Desligou e olhou os policiais que o observavam em silêncio quase reprovador, por estar brincando com assunto tão sério, e disse:
_ Puxa!... Quase não consigo botar essas crianças no berço. Tava todo mundo tão nervoso que parecia não querer dormir nos próximos dez anos. Meu pai quis vir várias vezes. Maristela, tive de usar um argumento mais convincente pra ela despertar e vigiar o pai. Ele pode receber um telefonema e os soldados se sentirem constrangidos em discutir com o prefeito. Se isto acontecer, ela vai telefonar pra nós e eles vão ficar isentos da responsabilidade. Além do mais, vou medir o grau de esperteza da minha futura esposa.
Os militares riram, concordando com a esperteza do rapaz. Alberto retomou a palavra e os convidou a irem ao Lava-pés para ver o que estava havendo. Pelo tempo, já era tempo de os soldados terem retornado.
_Mas você não disse que não ia se afastar daqui?

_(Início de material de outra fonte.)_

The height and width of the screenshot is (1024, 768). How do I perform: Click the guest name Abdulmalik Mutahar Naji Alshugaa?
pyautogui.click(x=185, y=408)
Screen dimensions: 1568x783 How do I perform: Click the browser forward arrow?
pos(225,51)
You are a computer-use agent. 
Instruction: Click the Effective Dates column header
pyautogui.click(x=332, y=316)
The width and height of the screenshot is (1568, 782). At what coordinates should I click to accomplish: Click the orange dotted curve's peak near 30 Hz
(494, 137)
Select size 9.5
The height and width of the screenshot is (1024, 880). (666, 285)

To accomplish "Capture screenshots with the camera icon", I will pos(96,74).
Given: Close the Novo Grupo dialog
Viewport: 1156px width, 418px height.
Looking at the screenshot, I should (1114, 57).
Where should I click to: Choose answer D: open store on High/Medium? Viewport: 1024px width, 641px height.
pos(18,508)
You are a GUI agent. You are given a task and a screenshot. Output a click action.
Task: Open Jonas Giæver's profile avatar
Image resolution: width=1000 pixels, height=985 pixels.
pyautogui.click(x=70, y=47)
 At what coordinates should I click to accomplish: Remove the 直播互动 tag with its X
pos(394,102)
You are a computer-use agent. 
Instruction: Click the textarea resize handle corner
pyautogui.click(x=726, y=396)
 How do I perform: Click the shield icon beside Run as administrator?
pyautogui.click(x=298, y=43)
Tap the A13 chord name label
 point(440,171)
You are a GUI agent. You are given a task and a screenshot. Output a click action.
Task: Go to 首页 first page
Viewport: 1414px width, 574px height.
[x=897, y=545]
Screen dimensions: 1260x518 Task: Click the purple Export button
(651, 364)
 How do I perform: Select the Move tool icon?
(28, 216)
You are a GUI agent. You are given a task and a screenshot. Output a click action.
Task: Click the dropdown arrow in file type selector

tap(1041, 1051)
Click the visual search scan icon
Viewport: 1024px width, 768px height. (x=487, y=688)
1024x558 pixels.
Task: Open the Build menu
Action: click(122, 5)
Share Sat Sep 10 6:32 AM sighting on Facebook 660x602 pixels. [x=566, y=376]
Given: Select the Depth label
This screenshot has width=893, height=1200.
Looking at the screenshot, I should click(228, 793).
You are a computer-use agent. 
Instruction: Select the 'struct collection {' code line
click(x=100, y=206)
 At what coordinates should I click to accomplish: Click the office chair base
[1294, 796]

_ Surgiu uma emergência ? piscou um olho ? e somos obrigados a sair. Duvido que alguém ligue pra cá, a menos que seja por motivo justo, pra não atrapalhar o raciocínio do Sherlock ? concluiu, lembrando-se do governador, como se houvessem passado dez anos desde o encontro de apenas algumas semanas antes. ? Então, mãos à obra? Quem vai e quem fica? Quantos somos, agora?
O sargento contou rapidamente e informou:
_ Somos nove, ao todo!
_ Então, como fazemos? Alguém tem de dormir. Quem está mais descansado, pra ir comigo? Os outros, colocam um de plantão e vão tirar um ronco.
_ Se tem alguém aqui que vai para o berço, é você, viu? Ainda não descansou um segundo, depois que cheguei na sua casa, e ainda quer ir atrás de vagabundo? Não senhor! O senhor fica e nós cuidamos disso!...
Alberto quis discutir, mas o sargento replicou:
_ Quem for mais velho dá as ordens e não se discute!...
Sorridente com a solidariedade dos colegas, fez uma continência cômica, se dirigiu a uma das celas, deitou-se no primeiro catre que encontrou e gritou:
_ Então vem trancar a porta que quero dormir!
O comentário arrancou risadas dos que estavam reunidos lá fora.